SSL Certificate expired

Hi Sylvain Poulin 

Could you please check this article for renewing SSL certificate for SGN Client-server communication. Let me know if it helps. 

Thank you Shweta for the answer.

I will give it a try. after reading the article, it seems i need to go through the same process as before.

i'll let you know

Hi - This solution doesn't really answer your question about renewal of the IIS cert, this is guidance for the initial setting up and binding. There IS guidance about renewal of the Company Cert (https://community.sophos.com/kb/en-us/116791) but I can't find any about IIS as you've asked. I have though logged a call with Sophos as I have the same query too and wish to resolve the same thing! If I get a reply I'll update you.
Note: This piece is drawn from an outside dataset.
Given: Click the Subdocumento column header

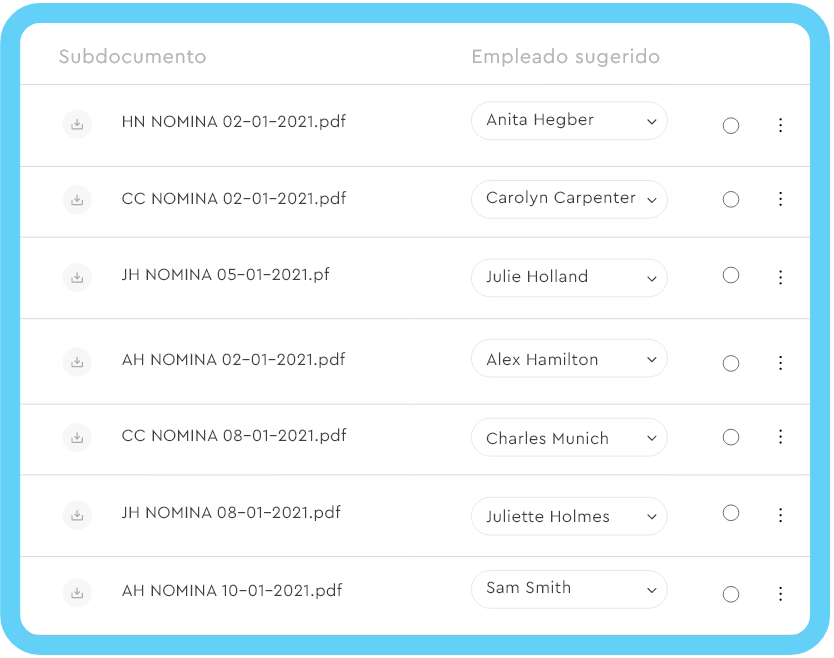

I would like to imagine it "should" be as simple as a CSR on the server and installing the new cert - assuming nothing like hostname/DNS has changed! I have a mixed estate here (Mac AND Windows) so it's going to be a little more challenging as the cert resides on my Mac clients - but I'll keep you updated with what they advise!

Hello Michael,

indeed, i tried to do as mentioned but it didn't work.

i will place a call with Sophos because it is impacting all new user and the sync is not working anymore.

thanks for your reply

Ok i finally fixed the problem.

1. create a new certificate with Safeguard Certificate Manager.
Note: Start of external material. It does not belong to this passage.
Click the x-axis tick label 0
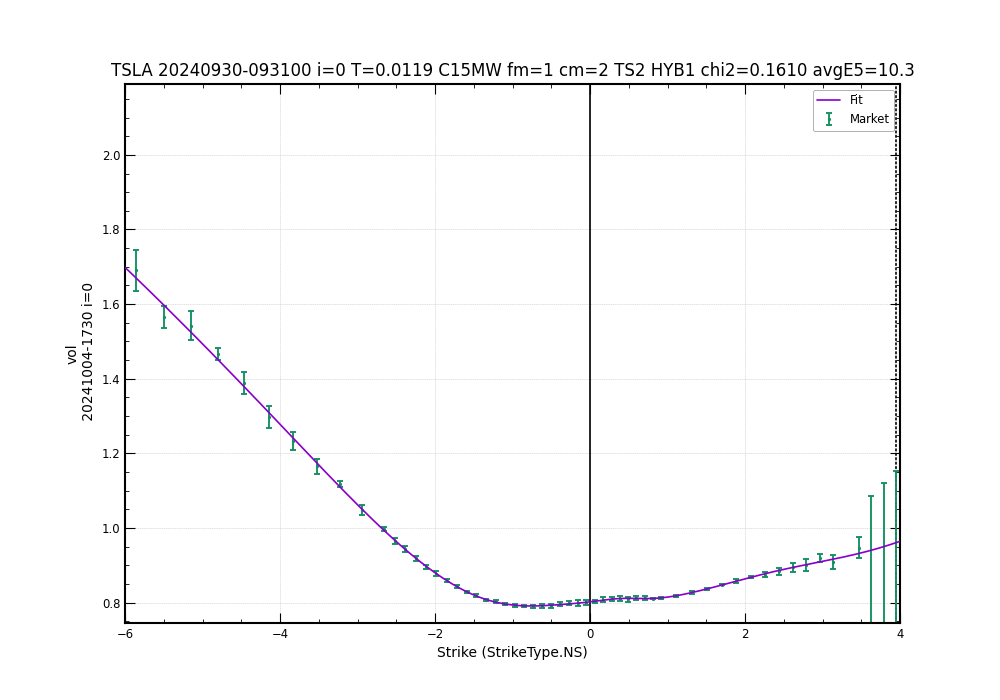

2. Import it into your organization Trusted Root Certificates.

3. Export it again but from your Company certificates

4. import the certificate to Safeguard Server IIS.

5. Edit the Biding settings for HTTPS, select the new Certificate.

6. Install the Certificate on computers manually and / or push by GPO

7. Resync Safeguard Client on computer.

Ok i finally fixed the problem.

1. create a new certificate with Safeguard Certificate Manager.

2. Import it into your organization Trusted Root Certificates.

3. Export it again but from your Company certificates

4. import the certificate to Safeguard Server IIS.

5. Edit the Biding settings for HTTPS, select the new Certificate.

6. Install the Certificate on computers manually and / or push by GPO

7. Resync Safeguard Client on computer.

Well done - Good work. I'd still like Sophos's official line on this. I also have Mac clients so won't be quite so easy to push certs to them in the particular configuration we have!

I'd like to see it done with a CSR too, rather than a new cert.

Thanks for the update and well done again for sorting it!